[SOURCE DOCUMENT start]
Contemporary and Classical New Music - Discussion and Recommendations

Recently came across the Berlin Prise for Young Artists finalist video and it’s got me on a bit of a contemporary music deep dive, and I was surprised there wasn’t already a contemporary music discussion thread.

I would love to hear people’s recommendations of favourite contemporary composers/musicians, and also generally want to nerd out about how amazing some of the performances in the above video are.
I’m especially interested to see the crossover of what sorts of contemporary music synth and electronics folk like!


Love everything these guys put out

Also Erstwhiles sister label

and Michael Pisaro-Liu’s Gravity Wave


genuine q: is there a difference between whats considered “contemporary” vs a term i hear often “classical new music”??
[SOURCE DOCUMENT end]
[MATERIAL SHOWN start]
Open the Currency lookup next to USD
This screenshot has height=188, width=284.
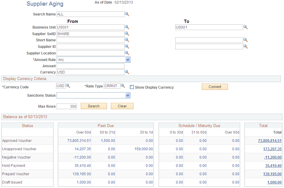pyautogui.click(x=127, y=72)
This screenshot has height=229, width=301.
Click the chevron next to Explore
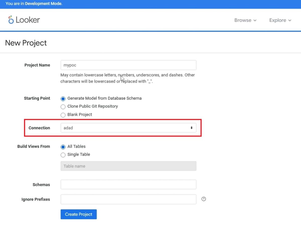290,20
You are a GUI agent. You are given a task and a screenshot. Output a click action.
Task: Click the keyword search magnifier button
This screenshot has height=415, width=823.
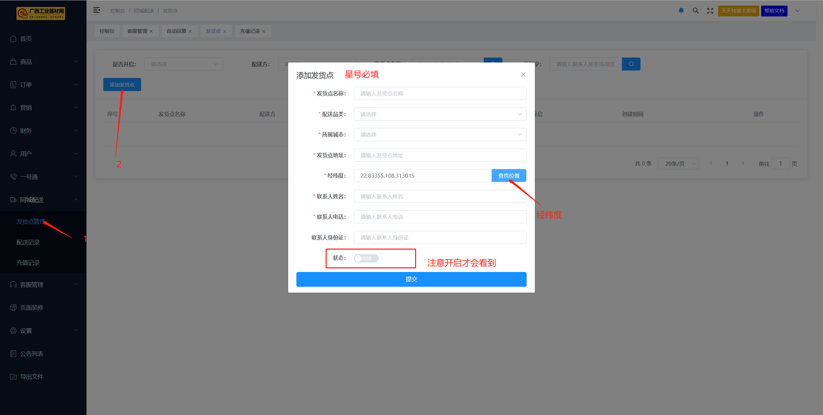[631, 64]
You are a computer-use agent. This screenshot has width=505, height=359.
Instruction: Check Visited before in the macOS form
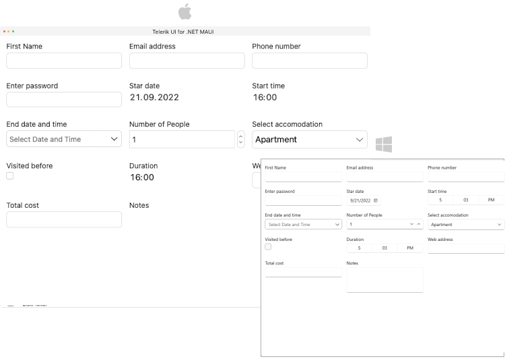pos(10,176)
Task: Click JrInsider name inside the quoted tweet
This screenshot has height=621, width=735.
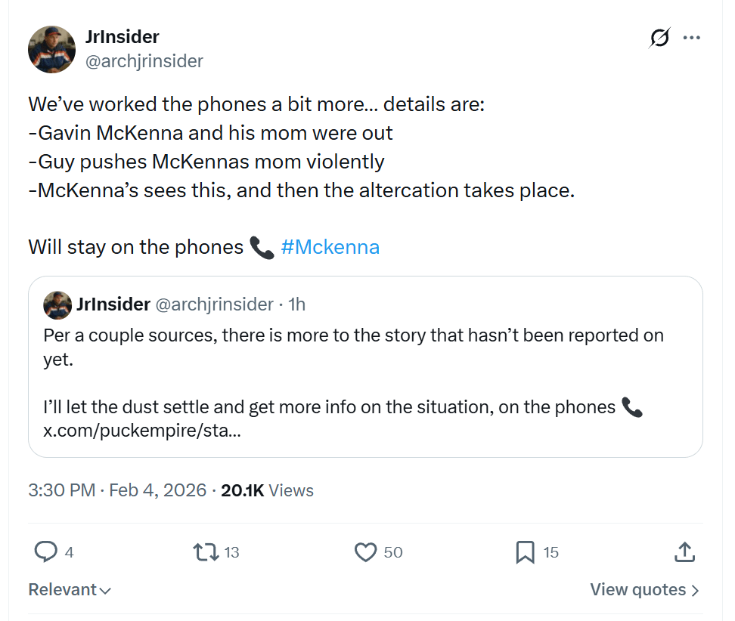Action: pyautogui.click(x=113, y=304)
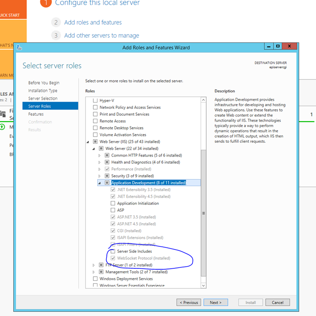
Task: Collapse the Application Development node
Action: point(99,183)
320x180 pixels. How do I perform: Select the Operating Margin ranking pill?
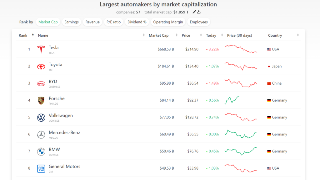click(x=168, y=22)
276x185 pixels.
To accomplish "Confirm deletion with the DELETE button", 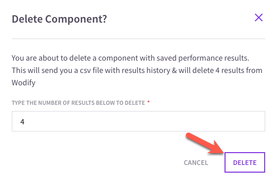I will tap(245, 162).
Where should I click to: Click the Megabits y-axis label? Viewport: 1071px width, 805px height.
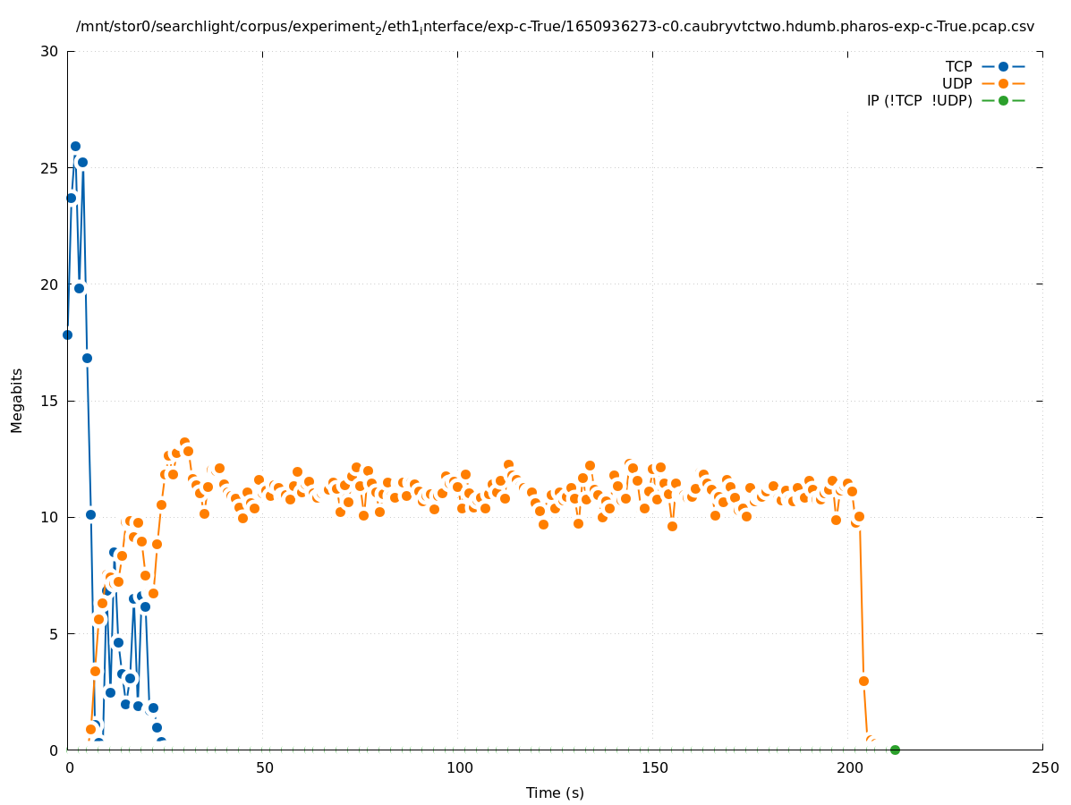[17, 400]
[MATERIAL SHOWN end]
EXERCISE DETAILS - Write what comes next in the contemporary music thread, starting after its final post. The saved entries are material separate from the contemporary music thread.

IN RESPONSE -
either way id be remiss not to mention sarah belle reid, one of the kindest, most generous ppl ive ever met in electronic / new music circles. Bio — Sarah Belle Reid


I’ve seen them used pretty interchangeably (edit: changed title to reflect this), I definitely feel like classical new music fits the bounds of this thread :slight_smile: it’s so strange that terms for genre within classical music feels so blurred, though maybe that’s intentional.
I guess most of it can be summarised as ‘music that is art first and entertainment second’.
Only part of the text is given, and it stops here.